コロナ禍以降、自宅で食事をとる習慣が定着し、外食に求められる価値は大きく変化しました。ただ「美味しい」だけではなく、環境への配慮や社会的意義といった、より高いレベルの要素が求められるようになっています。そんな中で注目されているのが、乾燥野菜という素材です。

乾燥野菜は、単なる保存食ではありません。そこには、日本が世界に誇る“UMAMI(うま味)”を活かしながら、フードロス削減や地産地消といったサステナブルな取り組みにも寄与できる、大きな可能性が秘められています。

目次

UMAMIと乾燥の関係

うま味は、素材を乾燥・発酵・熟成することで強まり、複数のうま味成分が合わさることでさらに相乗的に高まります。乾燥野菜は、水分を抜く過程でうま味が凝縮されるだけでなく、新たなうま味成分も生成されることが科学的にも知られています。

従来の乾燥野菜といえば、切り干し大根や干ししいたけ(どんこ)などが一般的でした。しかし近年では、トマトやビーツ、万願寺とうがらしや九条ねぎなど、洋食材や変わり種の乾燥野菜も登場し、その幅は格段に広がっています。
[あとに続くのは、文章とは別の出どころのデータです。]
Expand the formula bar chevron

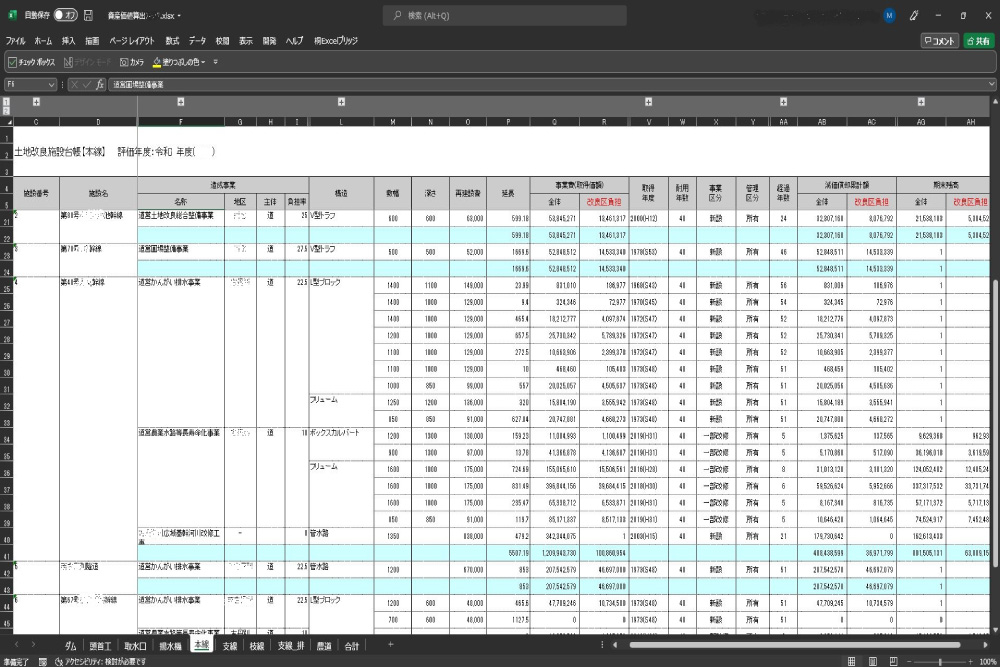[991, 85]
これらを鰹節や昆布と一緒に出汁に使えば、味に深みが増し、乾燥野菜だけで出汁をとると、自然な甘みや野菜本来の優しい風味が際立つ、独創的な一杯になります。

健康志向と多様な活用方法

乾燥野菜は、健康志向の高まりやヴィーガン需要の広がりにも応える素材です。スープや煮込み料理にそのまま加えるだけでなく、戻してサラダやパスタに使うことも可能です。生野菜にはない食感が、料理にサプライズを与えてくれることもあります。

また、粉末状にしてスムージーや調味料に加えることで、栄養価や風味を手軽に強化することもでき、飲食店ならではのオリジナリティを演出できます。

ミシュラングリーンスターと乾燥野菜

ミシュランガイドでは、サステナブルな取り組みを評価する「グリーンスター」というカテゴリーがあります。その選定基準の柱は、「フードロスの削減」と「地産地消」です。

乾燥野菜は、この両方の課題解決に貢献する素材です。年間約400万トンもの食品が日本で廃棄されている中、その多くが規格外品や収穫過多の野菜だと言われています。乾燥加工を施せば、見た目に問題があっても保存性が高まり、商品としての価値を取り戻すことができます。

さらに、地域で採れた野菜を乾燥させて活用することで、輸送による環境負荷も軽減され、地元農業の支援にもつながります。こうした取り組みが、まさにグリーンスターの理念と重なるのです。

農業の持続可能性と飲食店の未来

乾燥野菜の普及は、農家にも大きな恩恵をもたらします。規格外品や余剰作物を収入に変えられることで、経営の安定化や後継者問題の解決にもつながります。季節に左右されず、年間を通じて販売できる仕組みが整えば、農業の継続性も高まります。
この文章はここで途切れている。